-- SOURCE INFORMATION follows --

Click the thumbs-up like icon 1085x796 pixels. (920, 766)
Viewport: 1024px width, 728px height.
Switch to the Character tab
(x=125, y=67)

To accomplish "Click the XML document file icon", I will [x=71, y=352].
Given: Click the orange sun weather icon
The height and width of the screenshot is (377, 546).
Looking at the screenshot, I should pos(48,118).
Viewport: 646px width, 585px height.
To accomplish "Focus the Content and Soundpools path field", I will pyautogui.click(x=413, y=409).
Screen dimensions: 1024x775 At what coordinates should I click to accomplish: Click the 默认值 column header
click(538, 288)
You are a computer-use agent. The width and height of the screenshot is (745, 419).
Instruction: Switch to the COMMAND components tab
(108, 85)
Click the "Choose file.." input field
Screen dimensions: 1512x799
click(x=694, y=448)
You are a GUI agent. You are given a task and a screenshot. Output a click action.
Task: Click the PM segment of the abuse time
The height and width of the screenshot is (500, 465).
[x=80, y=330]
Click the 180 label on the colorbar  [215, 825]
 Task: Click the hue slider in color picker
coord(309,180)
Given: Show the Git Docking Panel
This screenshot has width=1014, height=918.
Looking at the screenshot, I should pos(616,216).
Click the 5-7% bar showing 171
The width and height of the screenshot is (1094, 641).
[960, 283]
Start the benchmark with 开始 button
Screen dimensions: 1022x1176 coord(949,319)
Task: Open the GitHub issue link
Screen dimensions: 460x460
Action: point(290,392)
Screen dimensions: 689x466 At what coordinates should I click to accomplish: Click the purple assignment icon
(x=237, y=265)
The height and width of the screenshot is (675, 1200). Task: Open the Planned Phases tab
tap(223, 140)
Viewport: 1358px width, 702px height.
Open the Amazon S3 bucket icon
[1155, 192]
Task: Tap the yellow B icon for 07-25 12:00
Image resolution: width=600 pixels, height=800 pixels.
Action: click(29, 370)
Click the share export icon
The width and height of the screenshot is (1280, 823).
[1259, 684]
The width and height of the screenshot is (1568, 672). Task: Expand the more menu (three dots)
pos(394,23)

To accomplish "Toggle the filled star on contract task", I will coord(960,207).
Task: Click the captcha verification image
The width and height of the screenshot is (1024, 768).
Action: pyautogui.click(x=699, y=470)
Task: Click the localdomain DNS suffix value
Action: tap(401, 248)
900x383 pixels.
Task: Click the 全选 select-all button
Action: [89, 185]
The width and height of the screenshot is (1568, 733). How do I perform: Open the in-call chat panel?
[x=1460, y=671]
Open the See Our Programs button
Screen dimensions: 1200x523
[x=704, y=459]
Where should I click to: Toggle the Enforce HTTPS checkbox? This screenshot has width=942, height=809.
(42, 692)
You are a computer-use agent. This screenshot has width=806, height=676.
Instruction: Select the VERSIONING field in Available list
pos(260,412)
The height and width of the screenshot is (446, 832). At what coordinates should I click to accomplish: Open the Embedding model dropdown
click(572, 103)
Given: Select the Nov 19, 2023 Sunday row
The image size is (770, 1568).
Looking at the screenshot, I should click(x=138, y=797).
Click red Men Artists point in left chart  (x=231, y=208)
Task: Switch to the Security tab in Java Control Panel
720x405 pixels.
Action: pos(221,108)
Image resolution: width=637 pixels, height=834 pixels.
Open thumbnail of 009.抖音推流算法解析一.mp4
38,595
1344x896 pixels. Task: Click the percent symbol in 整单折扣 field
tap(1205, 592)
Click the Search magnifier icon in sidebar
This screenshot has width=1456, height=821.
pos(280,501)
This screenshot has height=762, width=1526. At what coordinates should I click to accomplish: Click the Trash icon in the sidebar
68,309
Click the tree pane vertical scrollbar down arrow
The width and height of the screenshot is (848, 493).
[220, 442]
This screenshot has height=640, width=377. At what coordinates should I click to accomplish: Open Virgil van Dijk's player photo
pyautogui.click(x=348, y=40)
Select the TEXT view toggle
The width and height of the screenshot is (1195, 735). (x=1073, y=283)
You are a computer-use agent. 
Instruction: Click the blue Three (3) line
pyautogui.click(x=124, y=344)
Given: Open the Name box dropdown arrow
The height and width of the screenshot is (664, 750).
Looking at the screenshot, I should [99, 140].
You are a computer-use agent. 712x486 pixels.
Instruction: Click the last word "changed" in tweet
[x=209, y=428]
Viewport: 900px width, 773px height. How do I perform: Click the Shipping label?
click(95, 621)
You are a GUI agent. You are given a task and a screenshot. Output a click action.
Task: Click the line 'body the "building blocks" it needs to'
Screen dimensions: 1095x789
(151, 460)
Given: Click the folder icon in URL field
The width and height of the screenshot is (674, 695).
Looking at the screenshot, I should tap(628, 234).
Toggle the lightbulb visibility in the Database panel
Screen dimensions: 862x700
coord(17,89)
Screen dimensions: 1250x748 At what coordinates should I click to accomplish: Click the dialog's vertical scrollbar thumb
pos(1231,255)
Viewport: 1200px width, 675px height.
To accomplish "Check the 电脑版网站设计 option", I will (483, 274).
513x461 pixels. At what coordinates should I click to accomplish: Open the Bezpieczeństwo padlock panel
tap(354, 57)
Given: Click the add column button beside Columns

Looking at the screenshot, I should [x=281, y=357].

-- SOURCE INFORMATION concluded --

### ASSIGNMENT
The entries above are to be restated word for word.

### WRITTEN RESPONSE
Click the thumbs-up like icon 1085x796 pixels. (920, 766)
Viewport: 1024px width, 728px height.
Switch to the Character tab
(x=125, y=67)

To accomplish "Click the XML document file icon", I will [x=71, y=352].
Given: Click the orange sun weather icon
The height and width of the screenshot is (377, 546).
Looking at the screenshot, I should pos(48,118).
Viewport: 646px width, 585px height.
To accomplish "Focus the Content and Soundpools path field", I will pyautogui.click(x=413, y=409).
Screen dimensions: 1024x775 At what coordinates should I click to accomplish: Click the 默认值 column header
click(538, 288)
You are a computer-use agent. The width and height of the screenshot is (745, 419).
Instruction: Switch to the COMMAND components tab
(108, 85)
Click the "Choose file.." input field
Screen dimensions: 1512x799
click(x=694, y=448)
You are a GUI agent. You are given a task and a screenshot. Output a click action.
Task: Click the PM segment of the abuse time
The height and width of the screenshot is (500, 465).
[x=80, y=330]
Click the 180 label on the colorbar  [215, 825]
 Task: Click the hue slider in color picker
coord(309,180)
Given: Show the Git Docking Panel
This screenshot has width=1014, height=918.
Looking at the screenshot, I should pos(616,216).
Click the 5-7% bar showing 171
The width and height of the screenshot is (1094, 641).
[960, 283]
Start the benchmark with 开始 button
Screen dimensions: 1022x1176 coord(949,319)
Task: Open the GitHub issue link
Screen dimensions: 460x460
Action: point(290,392)
Screen dimensions: 689x466 At what coordinates should I click to accomplish: Click the purple assignment icon
(x=237, y=265)
The height and width of the screenshot is (675, 1200). Task: Open the Planned Phases tab
tap(223, 140)
Viewport: 1358px width, 702px height.
Open the Amazon S3 bucket icon
[1155, 192]
Task: Tap the yellow B icon for 07-25 12:00
Image resolution: width=600 pixels, height=800 pixels.
Action: click(29, 370)
Click the share export icon
The width and height of the screenshot is (1280, 823).
[1259, 684]
The width and height of the screenshot is (1568, 672). Task: Expand the more menu (three dots)
pos(394,23)

To accomplish "Toggle the filled star on contract task", I will coord(960,207).
Task: Click the captcha verification image
The width and height of the screenshot is (1024, 768).
Action: pyautogui.click(x=699, y=470)
Task: Click the localdomain DNS suffix value
Action: tap(401, 248)
900x383 pixels.
Task: Click the 全选 select-all button
Action: [89, 185]
The width and height of the screenshot is (1568, 733). How do I perform: Open the in-call chat panel?
[x=1460, y=671]
Open the See Our Programs button
Screen dimensions: 1200x523
[x=704, y=459]
Where should I click to: Toggle the Enforce HTTPS checkbox? This screenshot has width=942, height=809.
(42, 692)
You are a computer-use agent. This screenshot has width=806, height=676.
Instruction: Select the VERSIONING field in Available list
pos(260,412)
The height and width of the screenshot is (446, 832). At what coordinates should I click to accomplish: Open the Embedding model dropdown
click(572, 103)
Given: Select the Nov 19, 2023 Sunday row
The image size is (770, 1568).
Looking at the screenshot, I should click(x=138, y=797).
Click red Men Artists point in left chart  (x=231, y=208)
Task: Switch to the Security tab in Java Control Panel
720x405 pixels.
Action: pos(221,108)
Image resolution: width=637 pixels, height=834 pixels.
Open thumbnail of 009.抖音推流算法解析一.mp4
38,595
1344x896 pixels. Task: Click the percent symbol in 整单折扣 field
tap(1205, 592)
Click the Search magnifier icon in sidebar
This screenshot has width=1456, height=821.
pos(280,501)
This screenshot has height=762, width=1526. At what coordinates should I click to accomplish: Click the Trash icon in the sidebar
68,309
Click the tree pane vertical scrollbar down arrow
The width and height of the screenshot is (848, 493).
[220, 442]
This screenshot has height=640, width=377. At what coordinates should I click to accomplish: Open Virgil van Dijk's player photo
pyautogui.click(x=348, y=40)
Select the TEXT view toggle
The width and height of the screenshot is (1195, 735). (x=1073, y=283)
You are a computer-use agent. 
Instruction: Click the blue Three (3) line
pyautogui.click(x=124, y=344)
Given: Open the Name box dropdown arrow
The height and width of the screenshot is (664, 750).
Looking at the screenshot, I should [99, 140].
You are a computer-use agent. 712x486 pixels.
Instruction: Click the last word "changed" in tweet
[x=209, y=428]
Viewport: 900px width, 773px height. How do I perform: Click the Shipping label?
click(95, 621)
You are a GUI agent. You are given a task and a screenshot. Output a click action.
Task: Click the line 'body the "building blocks" it needs to'
Screen dimensions: 1095x789
(151, 460)
Given: Click the folder icon in URL field
The width and height of the screenshot is (674, 695).
Looking at the screenshot, I should tap(628, 234).
Toggle the lightbulb visibility in the Database panel
Screen dimensions: 862x700
coord(17,89)
Screen dimensions: 1250x748 At what coordinates should I click to accomplish: Click the dialog's vertical scrollbar thumb
pos(1231,255)
Viewport: 1200px width, 675px height.
To accomplish "Check the 电脑版网站设计 option", I will (483, 274).
513x461 pixels. At what coordinates should I click to accomplish: Open the Bezpieczeństwo padlock panel
tap(354, 57)
Given: Click the add column button beside Columns

Looking at the screenshot, I should [x=281, y=357].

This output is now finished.